We passed a small group of people diving under the brackish surface, alternatively popping up and plopping slimy beasts into a woven rope basket on the side of their skiffs.

“Muckers!” Breena shouted gleefully, waving at them. Some of them waved back; the others were too busy diving again and again. I shuddered at the thought of swimming and excavating the muddy depths.

Sighing, I pushed against my oar, the monotonous movement both soothing and wearisome as memories of Gavrel slinked into the depths of my awareness. The way he always watched over me. When his plump lips formed a grim line. A smile that cracked on the sides when I said something funny.

Then his mouth on mine. His hardness straining at his breeches before his bath.

I bit my lip hard each time, chasing each unbidden thought away with the nip of pain.

Halfway through an hour, we reached the bog field, and my bottom lip was now raw.

Fuck.

Breena tied our vessel to a thick doombark nestled against an expansive field of water-logged hollows and bulky mounds of compacted bog moss—hummocks. A drooping fog slithered into the horizon.

She hopped onto a nearby knoll, her arms spread out at either side, stabilizing herself. She grinned. “All right, you ’lil snack. You can take your chances walking in the mud, but one wrong step, and it’ll suck you right under. Never know if it’s solid or just a bunch of peat floating in a hollow.” She made a slurping noise, her cheeks hollowing before leaping to the next visible heap.

Hesitantly, I stepped onto her abandoned spot, the mass bobbing under my boots. Peat flexed uneasily over the viscous slurry like a mottled elastic bubble ready to pop.

My blood rushed to my head, and I trailed Breena as she bounced to the next, sounds of joy bursting from her as she landed.

I breathed in, expanding my ribs so they weren’t clutching my lungs so tightly.

“Feck it!” I hollered and followed my friend as she leaped fromhummock to hummock. My friend, who was alive and safely out of the Stygian Murk.
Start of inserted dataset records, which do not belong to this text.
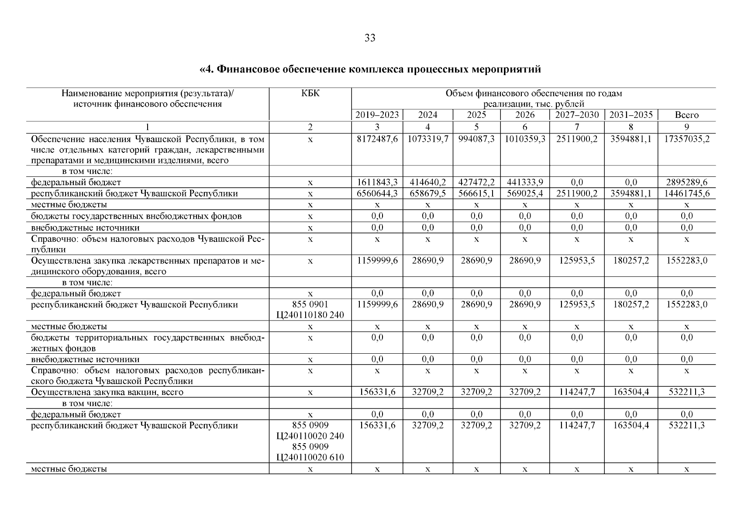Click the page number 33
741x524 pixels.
point(370,38)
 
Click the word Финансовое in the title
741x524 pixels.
point(249,69)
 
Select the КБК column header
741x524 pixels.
point(310,93)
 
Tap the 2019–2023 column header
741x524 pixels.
point(377,115)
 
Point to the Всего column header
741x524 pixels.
point(686,115)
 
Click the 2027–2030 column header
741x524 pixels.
point(577,115)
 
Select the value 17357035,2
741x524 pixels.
point(686,139)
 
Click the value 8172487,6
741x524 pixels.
point(377,139)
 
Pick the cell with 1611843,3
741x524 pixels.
point(377,183)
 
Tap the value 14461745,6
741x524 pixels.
point(686,193)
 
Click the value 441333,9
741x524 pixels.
point(525,183)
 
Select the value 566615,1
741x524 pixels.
point(476,193)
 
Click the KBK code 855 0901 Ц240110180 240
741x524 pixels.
point(310,310)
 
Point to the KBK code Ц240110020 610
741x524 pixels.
point(310,458)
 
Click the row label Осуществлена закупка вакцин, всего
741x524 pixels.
point(107,392)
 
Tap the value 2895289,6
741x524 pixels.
point(686,183)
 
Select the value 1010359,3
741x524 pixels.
point(525,139)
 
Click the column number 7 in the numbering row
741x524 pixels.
point(577,127)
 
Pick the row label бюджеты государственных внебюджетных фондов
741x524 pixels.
point(136,216)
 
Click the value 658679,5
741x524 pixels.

“That’s the fecking spirit!”

We dashed and vaulted over and over. Cricket song crescendoed with each landing, only to pause as my boots met moss, then resumed behind me as I left.

A few times, the mounds threatened to collapse as I landed on them, the squelching of mud sucking at the air. My thighs burned from continually bouncing and balancing.

But I was free. Reckless and untethered. Pure delight ripped from my lungs; my gleeful squeals swallowed by the haze coating the bogland.

On my next jump, I veered off to the right as Breena went to the left, the fog absorbing her.

Unabashedly, I dashed across several, the breeze smacking into my teeth as I grinned. From the corner of my eye, an ebony shadow flew past me, the beating of wings whooshing against the mist as it tore into the obscured sky.

I whipped my head forward again as I jumped toward a smaller pile of vegetation. Too late, I realized my error as the peat licked at its wobbly edges. The lumpy moss quivered and crumbled under my feet, and my body was a stone swallowed into the thick pool of sticky muck.

With a yelp, I squirmed within the gooey sludge, but its gummy embrace dragged me slowly downward, my movements causing me to sink further.

“Breena!” I screeched, terror shredding free from my frame and leaving me to the muddy depths.

The murk and fog swallowed me, dampening my cries as my arms slapped against its viscous surface uselessly. The nearest hummock was out of reach.

My blood and breath whirled within me as I screamed.

“Calm yourself, child.” I stilled as the soft demand grated over me. A gilded glow peeled through the haze, followed by the bent form of a woman atop the lifted moss.

The fog dispersed, and I blinked my eyes as if finally seeing clearly for the first time.

Her flowy, pale hair fluttered to her chest, wispy strands brushing against her ashen cheeks and dark, gauzy robes. Her skin delicately creased into a patchwork of wrinkles like a map drawn on crumpled paper.

“Would love to, but as you can see, I’m being eaten alive by a bog!” My voice rose at the end, cresting along the ridges of my panic.

Her lips set in an unamused line as she flicked her wrist nonchalantly. All at once, I flinched, sinking deeper, as a long, thick branch flew straight at me and landed near my hand with a splat.